A world-class security researcher just said Claude is better at his job than he is — and proved it with $3.7M in live exploits. Meanwhile, Claude Code was silently resetting your repo every 10 minutes. Know what your agents are actually doing.

Nicolas Carlini says Claude outperformed him with $3.7M in exploits. Meanwhile, Claude Code is silently wiping repos. Know what your agents are doing.

1. ML security legend Nicolas Carlini says Claude outperformed him — and he has $3.7M in live smart contract exploits to prove it

Nicolas Carlini, one of the most-cited researchers in ML security, publicly declared that Claude has surpassed him as a security researcher. His evidence isn’t synthetic: Claude autonomously found exploits in live smart contracts worth $3.7M and identified previously unknown vulnerabilities in Linux and the Ghost CMS. This isn’t a benchmark — it’s a world-class expert showing specific, dollar-quantified results from an AI agent doing real offensive security work.

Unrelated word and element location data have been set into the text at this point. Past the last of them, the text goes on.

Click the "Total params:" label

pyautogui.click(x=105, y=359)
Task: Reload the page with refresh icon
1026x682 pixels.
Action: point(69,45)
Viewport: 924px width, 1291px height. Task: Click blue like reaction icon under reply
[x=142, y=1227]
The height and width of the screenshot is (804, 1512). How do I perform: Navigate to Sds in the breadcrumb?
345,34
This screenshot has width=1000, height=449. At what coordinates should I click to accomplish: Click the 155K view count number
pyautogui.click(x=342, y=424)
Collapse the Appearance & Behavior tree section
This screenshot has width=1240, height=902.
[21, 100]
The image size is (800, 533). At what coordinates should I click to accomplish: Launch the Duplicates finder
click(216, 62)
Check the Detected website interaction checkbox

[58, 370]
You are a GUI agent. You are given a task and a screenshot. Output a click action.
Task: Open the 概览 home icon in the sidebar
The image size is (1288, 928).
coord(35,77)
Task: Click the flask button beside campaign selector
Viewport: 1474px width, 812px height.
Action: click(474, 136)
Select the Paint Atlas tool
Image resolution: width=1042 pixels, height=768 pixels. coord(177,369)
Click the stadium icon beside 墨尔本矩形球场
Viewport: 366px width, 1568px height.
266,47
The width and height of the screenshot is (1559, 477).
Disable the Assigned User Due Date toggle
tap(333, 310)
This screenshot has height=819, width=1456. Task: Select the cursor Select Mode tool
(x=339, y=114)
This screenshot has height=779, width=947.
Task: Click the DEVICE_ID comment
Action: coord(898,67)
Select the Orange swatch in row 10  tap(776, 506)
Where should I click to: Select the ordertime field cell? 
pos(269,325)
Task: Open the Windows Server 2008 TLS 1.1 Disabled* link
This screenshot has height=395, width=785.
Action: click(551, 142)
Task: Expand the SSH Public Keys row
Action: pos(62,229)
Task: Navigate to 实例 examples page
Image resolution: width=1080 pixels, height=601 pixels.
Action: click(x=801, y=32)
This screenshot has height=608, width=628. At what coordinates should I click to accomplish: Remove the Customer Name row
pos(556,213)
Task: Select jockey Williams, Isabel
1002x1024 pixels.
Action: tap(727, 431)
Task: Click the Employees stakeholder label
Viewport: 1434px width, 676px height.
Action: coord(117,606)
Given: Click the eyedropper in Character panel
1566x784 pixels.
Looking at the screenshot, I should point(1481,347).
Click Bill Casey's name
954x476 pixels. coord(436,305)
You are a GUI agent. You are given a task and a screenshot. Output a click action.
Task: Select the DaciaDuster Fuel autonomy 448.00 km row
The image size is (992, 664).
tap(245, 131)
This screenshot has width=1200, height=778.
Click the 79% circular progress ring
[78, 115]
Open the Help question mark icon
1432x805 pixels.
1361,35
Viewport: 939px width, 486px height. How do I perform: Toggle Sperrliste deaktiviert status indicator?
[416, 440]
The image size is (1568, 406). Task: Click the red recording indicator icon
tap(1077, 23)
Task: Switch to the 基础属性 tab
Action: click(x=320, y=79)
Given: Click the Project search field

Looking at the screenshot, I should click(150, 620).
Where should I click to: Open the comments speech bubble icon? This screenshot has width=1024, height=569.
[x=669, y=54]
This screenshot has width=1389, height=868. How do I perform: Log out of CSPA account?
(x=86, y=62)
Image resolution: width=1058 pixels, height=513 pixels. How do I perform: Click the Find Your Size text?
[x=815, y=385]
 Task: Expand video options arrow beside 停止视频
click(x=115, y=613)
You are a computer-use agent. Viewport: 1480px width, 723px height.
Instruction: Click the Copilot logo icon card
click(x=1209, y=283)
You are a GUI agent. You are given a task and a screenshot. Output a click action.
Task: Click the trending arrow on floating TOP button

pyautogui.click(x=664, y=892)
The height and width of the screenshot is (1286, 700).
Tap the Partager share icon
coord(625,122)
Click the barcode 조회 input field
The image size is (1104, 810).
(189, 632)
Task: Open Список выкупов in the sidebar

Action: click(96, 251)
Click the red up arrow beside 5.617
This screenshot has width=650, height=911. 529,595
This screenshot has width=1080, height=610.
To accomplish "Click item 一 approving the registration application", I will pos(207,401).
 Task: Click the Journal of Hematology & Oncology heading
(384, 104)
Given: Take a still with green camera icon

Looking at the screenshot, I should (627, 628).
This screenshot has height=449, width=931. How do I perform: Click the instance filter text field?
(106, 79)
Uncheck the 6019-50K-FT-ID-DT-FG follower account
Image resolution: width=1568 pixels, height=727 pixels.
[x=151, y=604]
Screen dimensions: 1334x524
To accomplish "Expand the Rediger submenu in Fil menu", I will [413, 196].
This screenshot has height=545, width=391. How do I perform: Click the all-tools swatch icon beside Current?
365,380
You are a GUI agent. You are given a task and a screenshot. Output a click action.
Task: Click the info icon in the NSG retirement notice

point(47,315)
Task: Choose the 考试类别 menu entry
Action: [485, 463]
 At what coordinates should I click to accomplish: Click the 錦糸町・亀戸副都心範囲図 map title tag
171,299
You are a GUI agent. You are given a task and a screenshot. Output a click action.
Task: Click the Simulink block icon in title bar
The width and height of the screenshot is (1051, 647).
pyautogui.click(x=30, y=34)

Why it matters: Audit what access you’ve given your agents — the gap between “useful AI” and “AI that can cause serious damage” just got measurably smaller, and you want to be on the right side of it before someone else finds out for you.

Source →

2. Claude Code is running `git reset --hard origin/main` on your repo every 10 minutes — without being asked

A GitHub issue surfaced on Hacker News showing Claude Code entering a destructive loop: it repeatedly executes git reset --hard origin/main against the working project repo on a roughly 10-minute interval, silently wiping uncommitted local changes. The issue is confirmed, reproducible, and people are actively losing work.

Why it matters: If you run Claude Code in headless or automated mode, restrict working-directory write permissions and audit your session flags before you walk away — every autonomous agent has a blast radius, and this one just showed you its ceiling.

Source →

3. Simon Willison vibe-coded a full macOS presentation app in SwiftUI — zero prior framework knowledge, shipped and working

Simon Willison — a developer whose “this actually works” bar is high — built a native macOS presentation app via vibe coding with Claude, starting from no SwiftUI experience. The result was a working, shipped desktop application. His write-up is honest about where friction remained, but the headline is that the workflow now reliably produces native platform software without learning the framework.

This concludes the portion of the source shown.